Exercise description:
Restate each entry word for word. Keep every detail intact.

Task material:
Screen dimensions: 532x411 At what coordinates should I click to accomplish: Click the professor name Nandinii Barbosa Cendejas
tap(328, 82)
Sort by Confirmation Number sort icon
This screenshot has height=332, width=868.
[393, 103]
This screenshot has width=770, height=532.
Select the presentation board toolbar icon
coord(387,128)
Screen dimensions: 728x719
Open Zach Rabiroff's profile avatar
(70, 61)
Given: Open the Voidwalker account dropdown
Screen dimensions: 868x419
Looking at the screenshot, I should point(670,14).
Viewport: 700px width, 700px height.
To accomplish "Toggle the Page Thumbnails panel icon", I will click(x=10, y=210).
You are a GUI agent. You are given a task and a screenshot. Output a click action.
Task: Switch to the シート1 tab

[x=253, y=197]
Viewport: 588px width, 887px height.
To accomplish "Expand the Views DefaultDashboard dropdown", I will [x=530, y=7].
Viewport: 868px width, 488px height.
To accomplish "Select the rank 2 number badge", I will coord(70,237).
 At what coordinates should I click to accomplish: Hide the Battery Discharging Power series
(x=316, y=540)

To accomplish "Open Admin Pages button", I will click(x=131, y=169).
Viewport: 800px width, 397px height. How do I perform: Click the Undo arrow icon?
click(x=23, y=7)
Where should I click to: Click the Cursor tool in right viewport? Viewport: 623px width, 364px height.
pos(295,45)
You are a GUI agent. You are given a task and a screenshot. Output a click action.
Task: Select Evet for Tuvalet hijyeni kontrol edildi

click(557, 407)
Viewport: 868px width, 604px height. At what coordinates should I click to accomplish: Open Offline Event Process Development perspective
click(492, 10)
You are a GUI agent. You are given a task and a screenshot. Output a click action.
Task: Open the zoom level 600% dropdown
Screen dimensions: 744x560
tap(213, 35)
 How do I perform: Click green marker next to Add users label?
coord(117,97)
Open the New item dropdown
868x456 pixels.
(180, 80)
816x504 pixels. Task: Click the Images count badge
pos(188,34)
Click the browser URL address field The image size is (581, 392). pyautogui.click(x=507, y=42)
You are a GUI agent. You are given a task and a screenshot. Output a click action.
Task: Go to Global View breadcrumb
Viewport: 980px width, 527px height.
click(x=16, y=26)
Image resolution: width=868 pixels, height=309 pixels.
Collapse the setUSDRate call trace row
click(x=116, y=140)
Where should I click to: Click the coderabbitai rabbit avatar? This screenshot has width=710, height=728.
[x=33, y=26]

Answer to the exercise:
Screen dimensions: 532x411 At what coordinates should I click to accomplish: Click the professor name Nandinii Barbosa Cendejas
tap(328, 82)
Sort by Confirmation Number sort icon
This screenshot has height=332, width=868.
[393, 103]
This screenshot has width=770, height=532.
Select the presentation board toolbar icon
coord(387,128)
Screen dimensions: 728x719
Open Zach Rabiroff's profile avatar
(70, 61)
Given: Open the Voidwalker account dropdown
Screen dimensions: 868x419
Looking at the screenshot, I should point(670,14).
Viewport: 700px width, 700px height.
To accomplish "Toggle the Page Thumbnails panel icon", I will click(x=10, y=210).
You are a GUI agent. You are given a task and a screenshot. Output a click action.
Task: Switch to the シート1 tab

[x=253, y=197]
Viewport: 588px width, 887px height.
To accomplish "Expand the Views DefaultDashboard dropdown", I will [x=530, y=7].
Viewport: 868px width, 488px height.
To accomplish "Select the rank 2 number badge", I will coord(70,237).
 At what coordinates should I click to accomplish: Hide the Battery Discharging Power series
(x=316, y=540)

To accomplish "Open Admin Pages button", I will click(x=131, y=169).
Viewport: 800px width, 397px height. How do I perform: Click the Undo arrow icon?
click(x=23, y=7)
Where should I click to: Click the Cursor tool in right viewport? Viewport: 623px width, 364px height.
pos(295,45)
You are a GUI agent. You are given a task and a screenshot. Output a click action.
Task: Select Evet for Tuvalet hijyeni kontrol edildi

click(557, 407)
Viewport: 868px width, 604px height. At what coordinates should I click to accomplish: Open Offline Event Process Development perspective
click(492, 10)
You are a GUI agent. You are given a task and a screenshot. Output a click action.
Task: Open the zoom level 600% dropdown
Screen dimensions: 744x560
tap(213, 35)
 How do I perform: Click green marker next to Add users label?
coord(117,97)
Open the New item dropdown
868x456 pixels.
(180, 80)
816x504 pixels. Task: Click the Images count badge
pos(188,34)
Click the browser URL address field The image size is (581, 392). pyautogui.click(x=507, y=42)
You are a GUI agent. You are given a task and a screenshot. Output a click action.
Task: Go to Global View breadcrumb
Viewport: 980px width, 527px height.
click(x=16, y=26)
Image resolution: width=868 pixels, height=309 pixels.
Collapse the setUSDRate call trace row
click(x=116, y=140)
Where should I click to: Click the coderabbitai rabbit avatar? This screenshot has width=710, height=728.
[x=33, y=26]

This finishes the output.